Kneeling Hamstring Curl Isometric

A kneeling hamstring isometric that builds posterior chain tension by holding a controlled curl position under bodyweight load.

Muscles Targeted

Hamstrings, glute max, trunk stabilizers, and calf muscles depending on setup.

Key Benefits

  • Builds high-tension hamstring strength without repeated reps
  • Improves tolerance for longer-lever posterior chain loading
  • Works well as a bridge toward stronger Nordic-style training
  • Challenges trunk control while the hamstrings stay under tension
Keep the hips from bending and think about staying long from the knees through the shoulders while you hold.

Equipment Needed

Pad for the knees and something stable to secure the ankles, such as a partner or anchor.

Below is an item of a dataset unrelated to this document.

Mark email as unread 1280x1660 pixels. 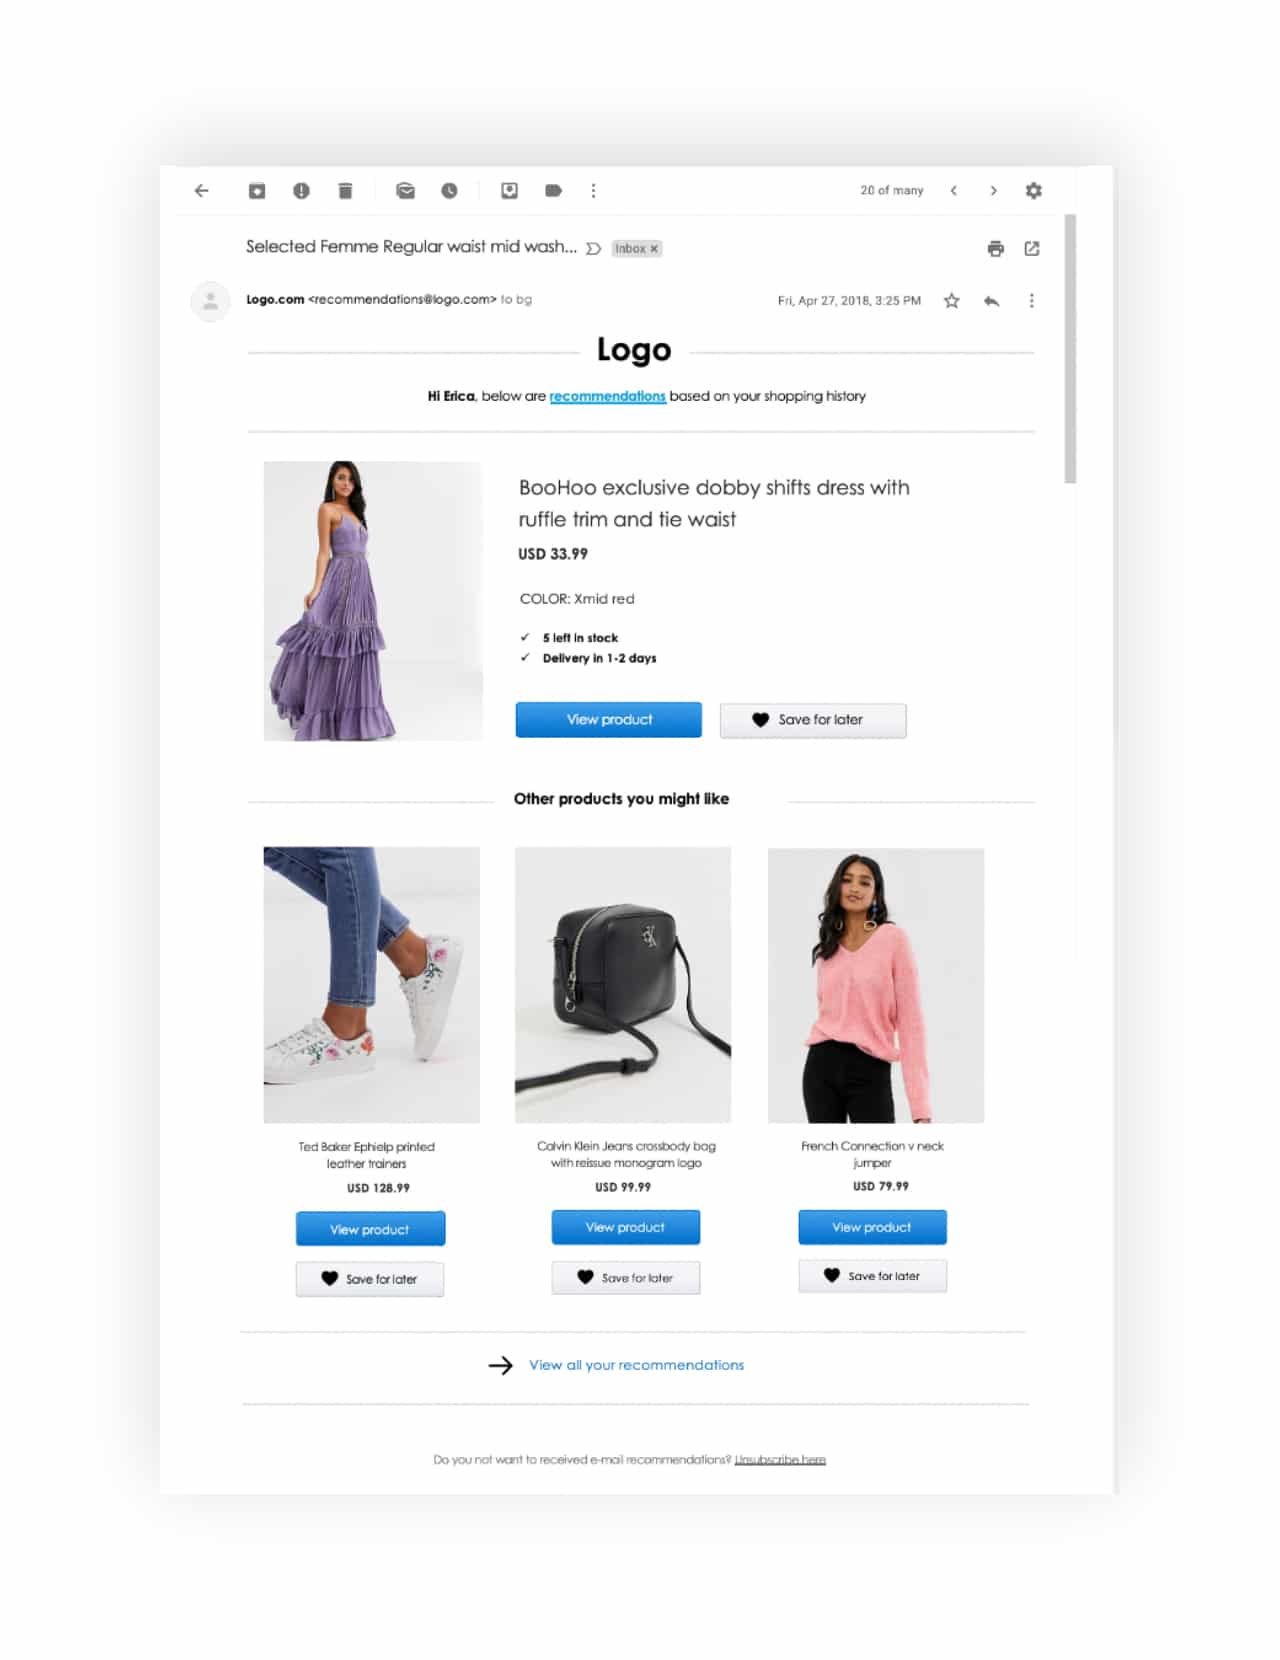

How to Perform Kneeling Hamstring Curl Isometric

  1. Set up tall on your knees with the ankles secured under a stable anchor or by a partner.
  2. Brace through the trunk and keep the hips extended so the body stays long.
  3. Lean or lower into the position shown in the video until the hamstrings are working hard.
  4. Hold that position without folding at the hips or losing trunk tension.
  5. Use your hands or the setup as needed to come out of the hold and reset.

Programming Options

  • 2–4 sets of 10–30 second holds
  • Use shorter holds if the position is very demanding
  • Works well in hamstring rehab, sprint prep, or strength accessory work

Why This Variation Works

An isometric lets you load the hamstrings hard in a position-specific way without needing a lot of reps. That can be useful for building strength, confidence, and tolerance before moving into more aggressive eccentric work.

When to Use It

Use it for hamstring strengthening, tendon tolerance work, sprint support training, or as a step toward full Nordic hamstring variations.

Frequently Asked Questions

Where should I feel this most?

You should mainly feel a strong effort through the hamstrings, with the glutes and trunk helping keep the body organized.

How long should I hold it?

Use a hold time that lets you keep good form. Ten to thirty seconds is a common range.

Should my hips bend during the hold?

No. Try to stay long from the knees through the shoulders instead of folding at the hips.